Hugues Lagrange qui publie le Déni des cultures est sociologue chercheur au CNRS. Il est également professeur à Sciences-Po Paris.

«Ces émeutes [celles de fin 2005, ndlr] ont mobilisé les jeunes Noirs», écrivez-vous. Et : «les jeunes issus des migrations africaines sont au cœur de ces explosions de violence». Ne liez-vous pas ainsi immigration et délinquance ?

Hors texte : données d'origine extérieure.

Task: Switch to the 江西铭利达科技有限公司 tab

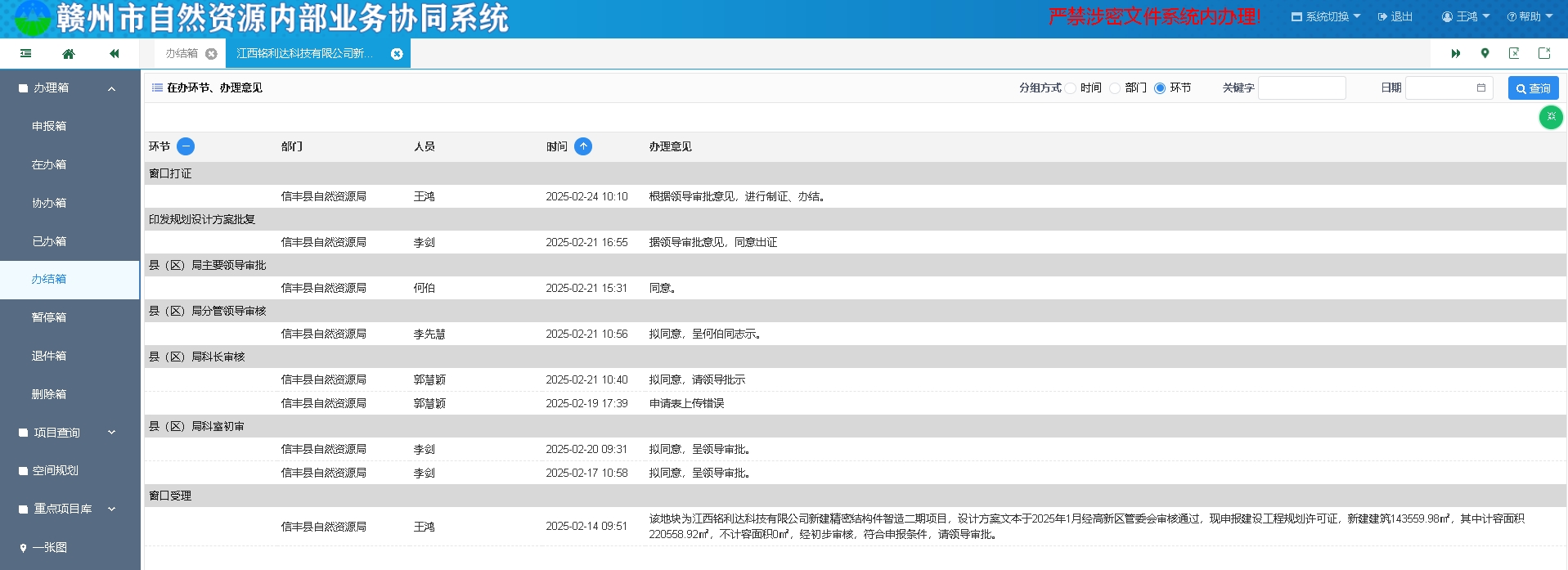Action: point(305,54)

Même si c’est l’une de mes conclusions, je n’ai pas envie que l’on se focalise sur le seul aspect d’une délinquance plus forte des jeunes issus des migrations africaines, à milieu social égal. C’est un aspect qui est quelques fois mal compris parce qu’on cherche à l’attribuer aux soi-disant caractéristiques d’une culture africaine, qui serait, en tant que telle, facteur de délinquance. A mon sens, il ne s’agit pas de cela. On ne mesure jamais assez le fait que l’immigration, c’est le déplacement de populations qui ont leurs traditions et leurs cultures, dans un autre système culturel. Le problème tient aussi aux conditions d’accueil ou d’insertion dans la société française. J’ai écrit plusieurs fois, dans mon livre, le mot «accueil» avec des guillemets, car il se résume plutôt à «fous le camp».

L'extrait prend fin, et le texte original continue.